PROBLEM TO WORK ON: Reproduce every one of the records below line for line, leaving out the pictures.

STORED RECORDS:
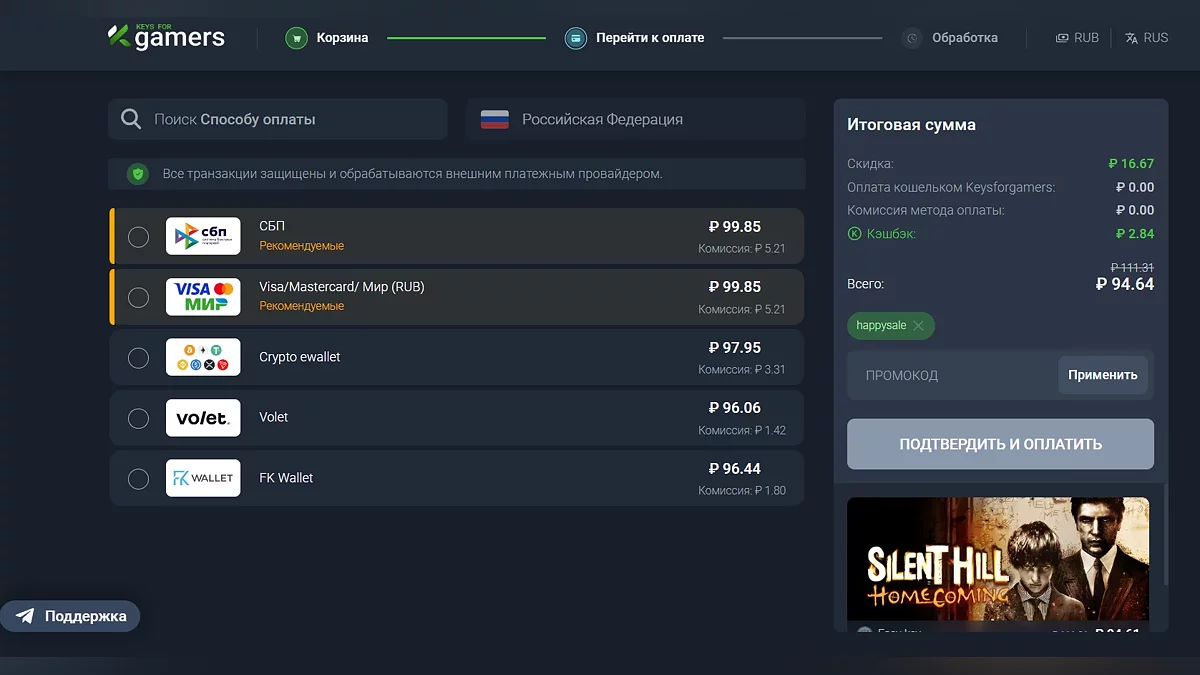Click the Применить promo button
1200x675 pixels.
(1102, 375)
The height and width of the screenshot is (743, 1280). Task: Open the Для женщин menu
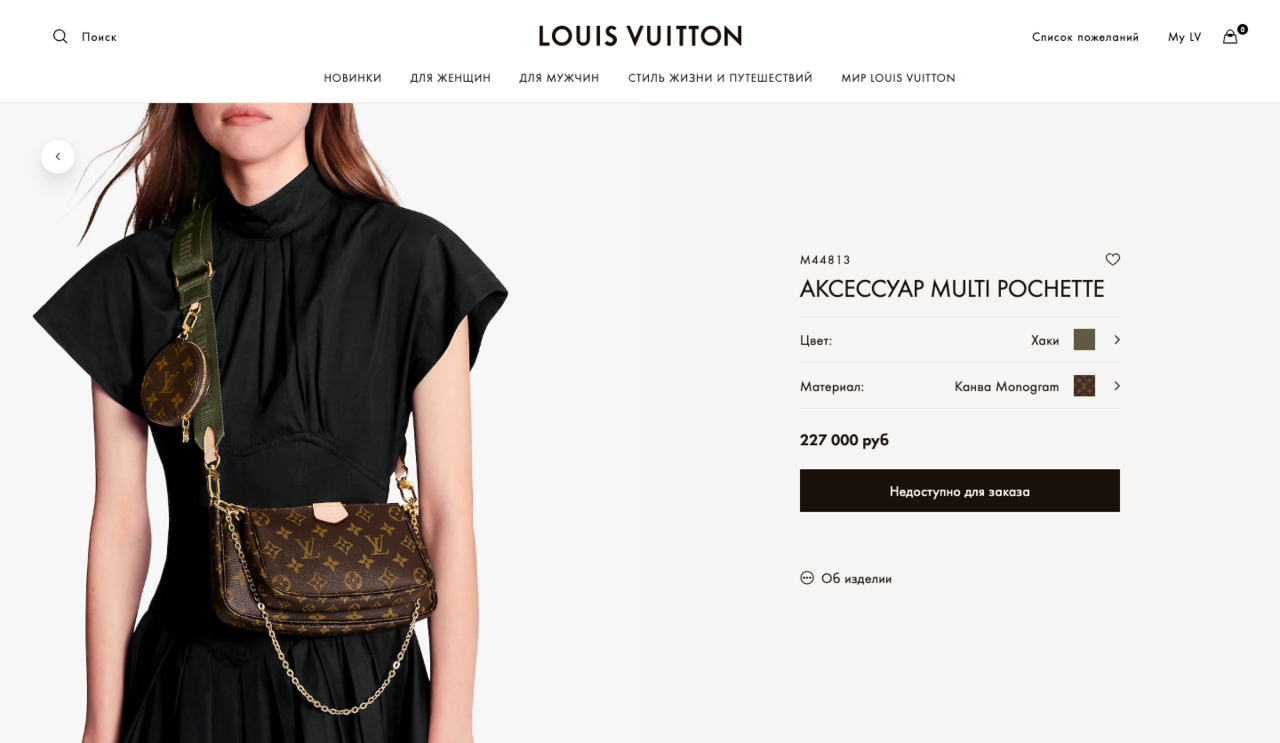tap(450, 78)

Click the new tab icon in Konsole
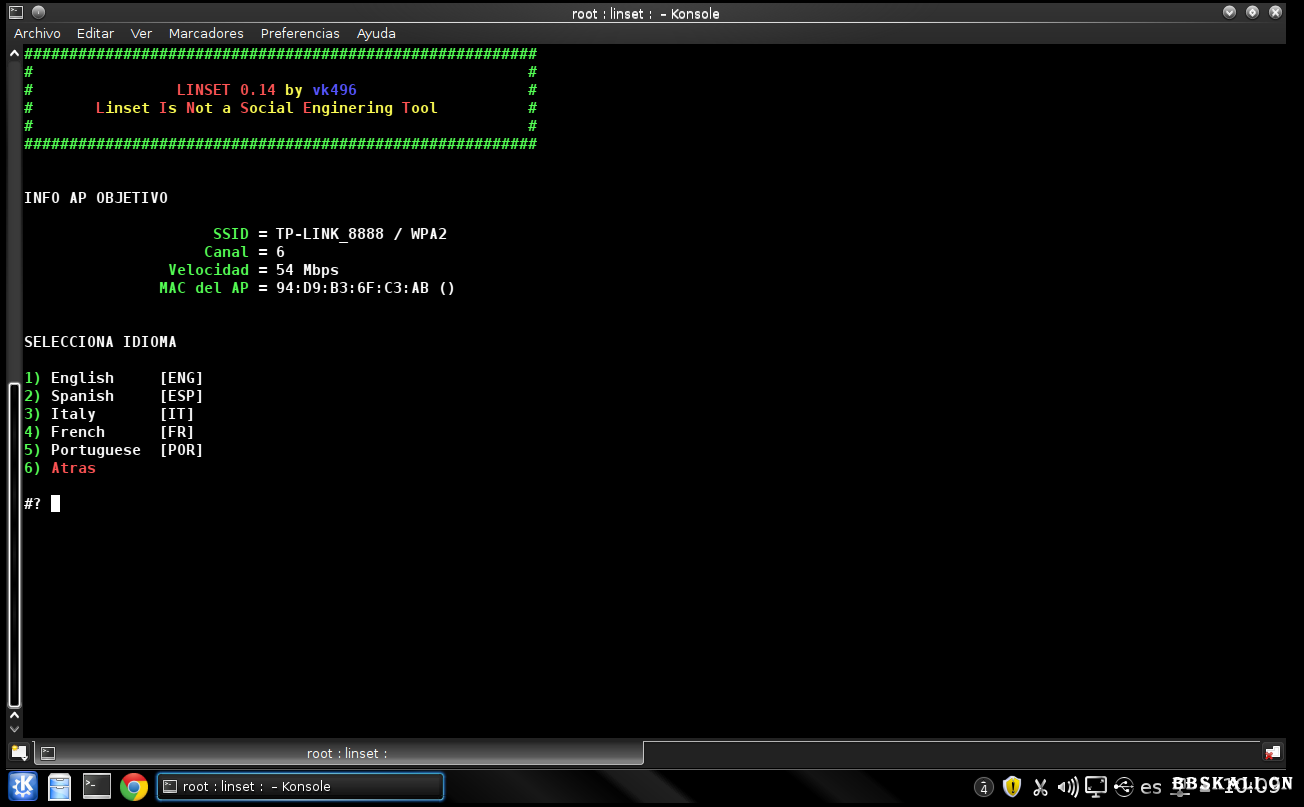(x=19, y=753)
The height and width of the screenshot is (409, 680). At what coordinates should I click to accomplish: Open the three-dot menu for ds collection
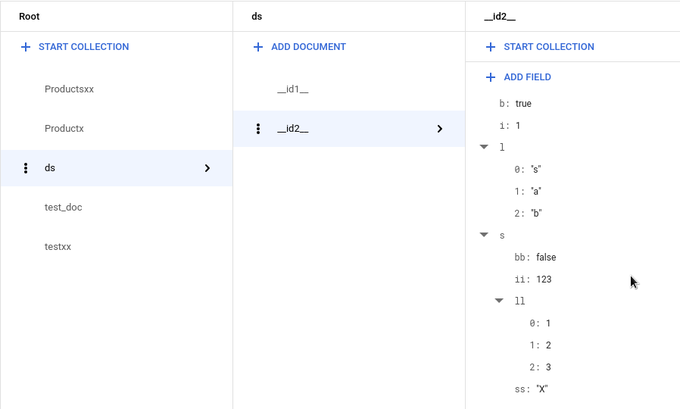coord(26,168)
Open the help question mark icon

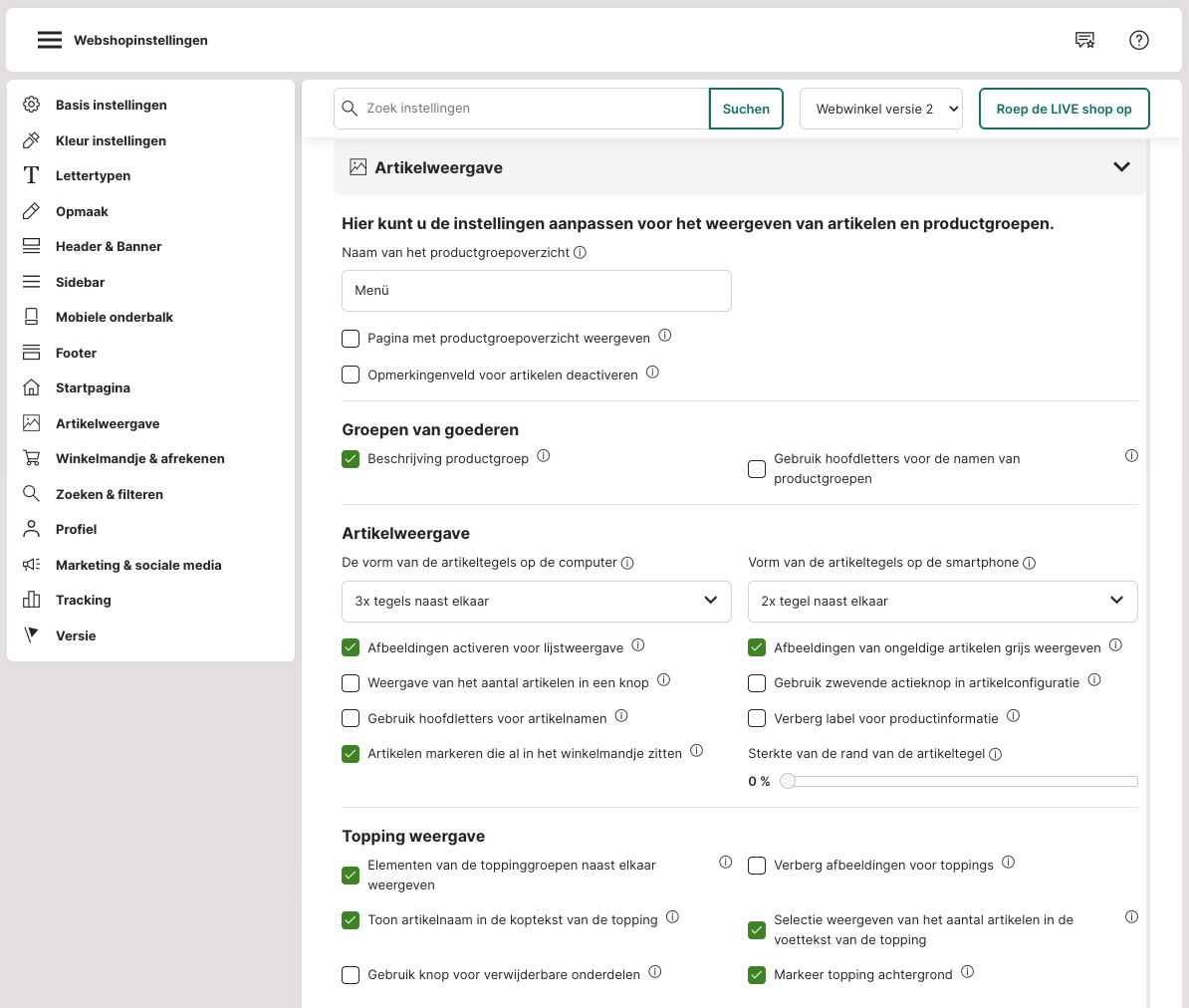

FINAL RESULT:
Click the Применить promo button
1200x675 pixels.
(1102, 375)
The height and width of the screenshot is (743, 1280). Task: Open the Для женщин menu
tap(450, 78)

Click the new tab icon in Konsole
(x=19, y=753)
The height and width of the screenshot is (409, 680). At what coordinates should I click to accomplish: Open the three-dot menu for ds collection
coord(26,168)
Open the help question mark icon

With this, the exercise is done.